**Prompt**
Work through the records that follow and return each line containing the word "Data".

**Material for the task**

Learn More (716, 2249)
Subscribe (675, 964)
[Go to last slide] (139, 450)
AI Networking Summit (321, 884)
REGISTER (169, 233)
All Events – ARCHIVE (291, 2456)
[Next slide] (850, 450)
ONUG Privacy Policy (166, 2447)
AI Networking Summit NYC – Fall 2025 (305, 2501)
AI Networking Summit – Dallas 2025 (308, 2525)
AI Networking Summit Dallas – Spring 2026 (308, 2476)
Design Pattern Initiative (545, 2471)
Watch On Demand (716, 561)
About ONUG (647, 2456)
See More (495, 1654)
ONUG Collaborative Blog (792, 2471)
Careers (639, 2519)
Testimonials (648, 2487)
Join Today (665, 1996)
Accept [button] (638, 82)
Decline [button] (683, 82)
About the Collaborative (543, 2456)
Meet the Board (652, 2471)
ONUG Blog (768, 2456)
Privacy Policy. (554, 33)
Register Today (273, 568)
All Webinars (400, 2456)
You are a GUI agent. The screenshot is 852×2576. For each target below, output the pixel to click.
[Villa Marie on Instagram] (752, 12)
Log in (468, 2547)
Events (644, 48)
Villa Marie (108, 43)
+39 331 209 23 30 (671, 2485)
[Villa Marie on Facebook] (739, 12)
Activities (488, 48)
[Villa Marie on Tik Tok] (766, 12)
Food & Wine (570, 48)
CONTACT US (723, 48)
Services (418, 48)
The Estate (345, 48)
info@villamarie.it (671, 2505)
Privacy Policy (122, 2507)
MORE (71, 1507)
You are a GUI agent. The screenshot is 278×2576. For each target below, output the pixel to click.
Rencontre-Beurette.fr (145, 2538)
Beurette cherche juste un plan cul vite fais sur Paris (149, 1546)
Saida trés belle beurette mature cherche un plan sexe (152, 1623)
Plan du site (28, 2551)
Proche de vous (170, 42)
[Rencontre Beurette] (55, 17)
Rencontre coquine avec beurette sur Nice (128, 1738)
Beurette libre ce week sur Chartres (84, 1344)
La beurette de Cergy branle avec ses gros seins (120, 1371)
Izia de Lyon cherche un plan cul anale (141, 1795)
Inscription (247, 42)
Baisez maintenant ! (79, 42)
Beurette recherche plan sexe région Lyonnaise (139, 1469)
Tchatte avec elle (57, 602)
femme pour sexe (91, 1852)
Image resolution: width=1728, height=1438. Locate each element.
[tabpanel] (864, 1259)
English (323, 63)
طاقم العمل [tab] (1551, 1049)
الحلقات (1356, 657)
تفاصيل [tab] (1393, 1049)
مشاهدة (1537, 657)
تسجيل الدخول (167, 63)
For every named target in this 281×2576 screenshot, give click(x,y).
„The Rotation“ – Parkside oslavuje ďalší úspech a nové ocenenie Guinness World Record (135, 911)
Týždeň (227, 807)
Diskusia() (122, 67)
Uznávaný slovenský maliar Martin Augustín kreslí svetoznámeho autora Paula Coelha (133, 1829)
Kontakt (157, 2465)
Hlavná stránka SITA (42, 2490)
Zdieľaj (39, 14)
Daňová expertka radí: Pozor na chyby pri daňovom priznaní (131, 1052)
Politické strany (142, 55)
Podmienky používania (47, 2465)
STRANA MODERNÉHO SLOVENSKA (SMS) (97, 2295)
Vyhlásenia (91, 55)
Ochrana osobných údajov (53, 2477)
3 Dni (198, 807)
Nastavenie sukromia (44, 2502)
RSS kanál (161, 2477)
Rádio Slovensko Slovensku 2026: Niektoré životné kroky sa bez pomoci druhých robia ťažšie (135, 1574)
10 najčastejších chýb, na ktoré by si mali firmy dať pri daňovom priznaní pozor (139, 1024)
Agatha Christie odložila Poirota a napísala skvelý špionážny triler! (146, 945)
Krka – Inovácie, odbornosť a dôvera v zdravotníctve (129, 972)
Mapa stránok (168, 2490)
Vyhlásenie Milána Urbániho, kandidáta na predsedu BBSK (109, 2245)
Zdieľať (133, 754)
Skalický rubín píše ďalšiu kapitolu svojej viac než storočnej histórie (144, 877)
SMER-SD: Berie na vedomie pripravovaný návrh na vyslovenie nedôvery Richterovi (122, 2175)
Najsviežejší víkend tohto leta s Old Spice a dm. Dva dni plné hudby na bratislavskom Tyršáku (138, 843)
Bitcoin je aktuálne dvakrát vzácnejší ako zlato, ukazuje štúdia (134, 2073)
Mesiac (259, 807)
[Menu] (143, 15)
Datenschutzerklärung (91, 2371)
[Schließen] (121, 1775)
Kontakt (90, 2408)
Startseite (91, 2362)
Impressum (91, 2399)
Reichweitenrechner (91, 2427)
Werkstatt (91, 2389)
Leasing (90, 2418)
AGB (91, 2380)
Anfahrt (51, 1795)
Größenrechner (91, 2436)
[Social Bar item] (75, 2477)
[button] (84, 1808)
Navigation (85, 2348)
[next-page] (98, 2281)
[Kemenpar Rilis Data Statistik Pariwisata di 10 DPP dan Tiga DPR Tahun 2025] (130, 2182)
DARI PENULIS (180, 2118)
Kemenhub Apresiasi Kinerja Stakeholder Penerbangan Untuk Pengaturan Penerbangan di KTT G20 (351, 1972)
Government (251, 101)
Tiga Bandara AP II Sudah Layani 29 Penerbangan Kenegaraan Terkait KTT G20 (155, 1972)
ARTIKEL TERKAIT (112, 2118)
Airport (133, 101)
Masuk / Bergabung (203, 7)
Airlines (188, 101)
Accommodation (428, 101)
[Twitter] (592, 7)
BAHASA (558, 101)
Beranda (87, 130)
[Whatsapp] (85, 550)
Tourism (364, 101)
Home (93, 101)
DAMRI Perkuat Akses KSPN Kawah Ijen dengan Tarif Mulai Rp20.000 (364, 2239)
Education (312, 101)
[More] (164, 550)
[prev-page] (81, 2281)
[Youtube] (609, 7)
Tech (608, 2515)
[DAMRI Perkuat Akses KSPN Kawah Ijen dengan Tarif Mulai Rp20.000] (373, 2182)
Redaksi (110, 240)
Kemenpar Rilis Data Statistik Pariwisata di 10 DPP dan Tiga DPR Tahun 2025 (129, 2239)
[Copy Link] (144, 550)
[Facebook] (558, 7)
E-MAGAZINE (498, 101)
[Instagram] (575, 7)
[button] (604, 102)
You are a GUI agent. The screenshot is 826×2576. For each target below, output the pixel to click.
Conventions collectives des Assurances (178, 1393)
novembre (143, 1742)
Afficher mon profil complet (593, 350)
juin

**Output of the task**
[Kemenpar Rilis Data Statistik Pariwisata di 10 DPP dan Tiga DPR Tahun 2025] (130, 2182)
Kemenpar Rilis Data Statistik Pariwisata di 10 DPP dan Tiga DPR Tahun 2025 (129, 2239)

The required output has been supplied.